Article:

Studio album by Xuxa
- Released: November 28, 1996
- Recorded: 1996
- Genre: Dance-pop
- Length: 47:19
- Label: Polygram; Mercury;
- Producer: Christian de Walden; Max di Carlo;

Xuxa chronology
| El Pequeño Mundo (1994) | Xuxa Dance (1996) | El Mundo és de los Dos (1999) |

Singles from Xuxa Dance
- "Los Amigos de Mis Amigas Son Mis Amigos" Released: 1996; "Yo Te Doy Mi Corazon" Released: 1997; "Esto de Quererte" Released: 1997; "Querido Professor" Released: 1997; "Magia Total" Released: 1997;

= Xuxa Dance =

Xuxa Dance is the 17th studio album and the fifth in Spanish by the Brazilian recording artist Xuxa. It was produced by Christian de Walden and released on November 28, 1996, by PolyGram in Latin America and Mercury Records in the United States.

== Production ==
After the release of her fourth Spanish-language studio album El Pequeño Mundo (1994), Polygram decided to bet on an album completely different from the Xuxa's previous one. This time, the label wanted her to sing for the audience that had grown up with her. At the label's request, the Italian composer and producer Christian de Walden began writing some songs for the project with Max di Carlo and Graciela Carballo, who had worked with Xuxa since her first Spanish album, Xuxa 1.

The recordings for Xuxa Dance were made in July 1996 at the Flamingo Café Recording Studio in Miami, Florida (USA), produced by Christian de Walden and Max di Carlo and co-produced by Walter Clissen. Xuxa recorded 14 songs for the project, and only two did not enter the final selection. Along with the project in Spanish, Xuxa recorded the Christmas music "Amém", performed in several of the presenter's specials, and later recorded for XSPB 9 – Magical Christmas (2009). All material was recorded within two weeks.

Initially, the album was to be released in September, scheduled for the premiere of a new Xuxa show on Telefé, an Argentine broadcaster. With the uncertainty of the project, the album was postponed to November. The album label was different in some countries. There are three different versions: green, pink and white. The recordings of the music videos of "Los Amigos de Mis Amigas Son Mis Amigos" and "Esto de Quererte" also took place in Miami.

Supplied information:
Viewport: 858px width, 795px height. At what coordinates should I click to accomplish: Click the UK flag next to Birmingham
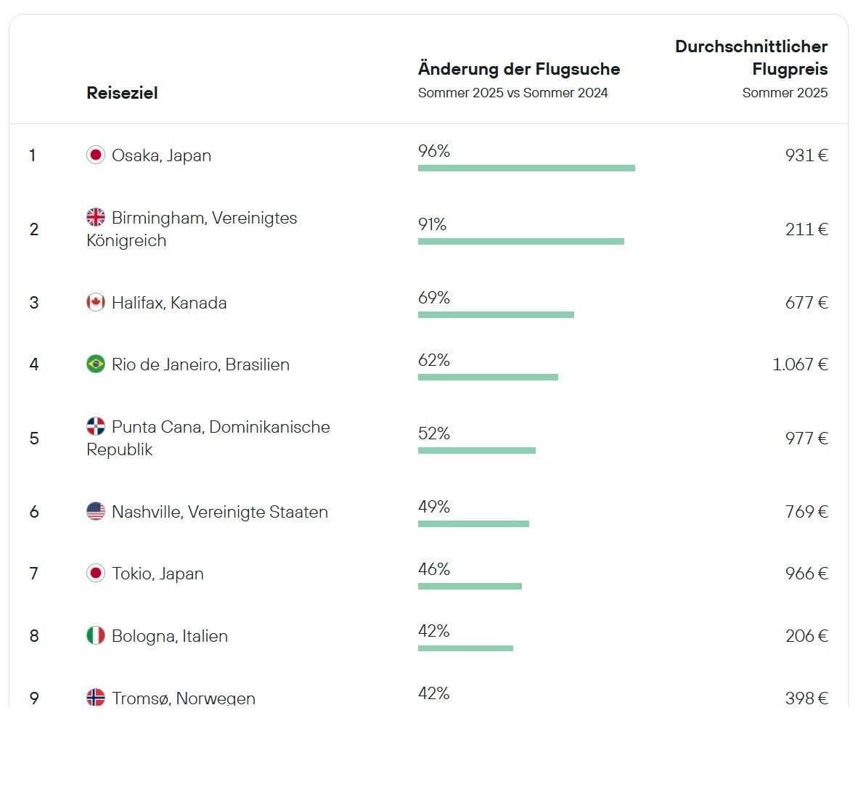[x=96, y=217]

Work to complete:
Continue the Xuxa Dance album article from its last sentence, in the same encyclopedic register.

The answer:
The work is composed basically of dance/electronic music, a few ballads and a cover version of "Ilarié" which is nothing more than a remix with re-recorded vocals.

== Release and reception ==

Xuxa Dance was released at the end of 1996 in Latin America and United States, In Argentine in November reached ninth place among the most sold and the following month occupied the third position behind the albums Tango by Julio Iglesias and Tropimatch by the actor Sergio "EI Lobizon Del Oeste". In February 1997, Xuxa Dance had already won gold in Argentina, according to Billboard magazine.

In addition to Argentina, Xuxa Dance was released in Mexico shortly after, and in the U.S., where it had a performed slightly better than its predecessor, El Pequeño Mundo, but not enough to be a hit.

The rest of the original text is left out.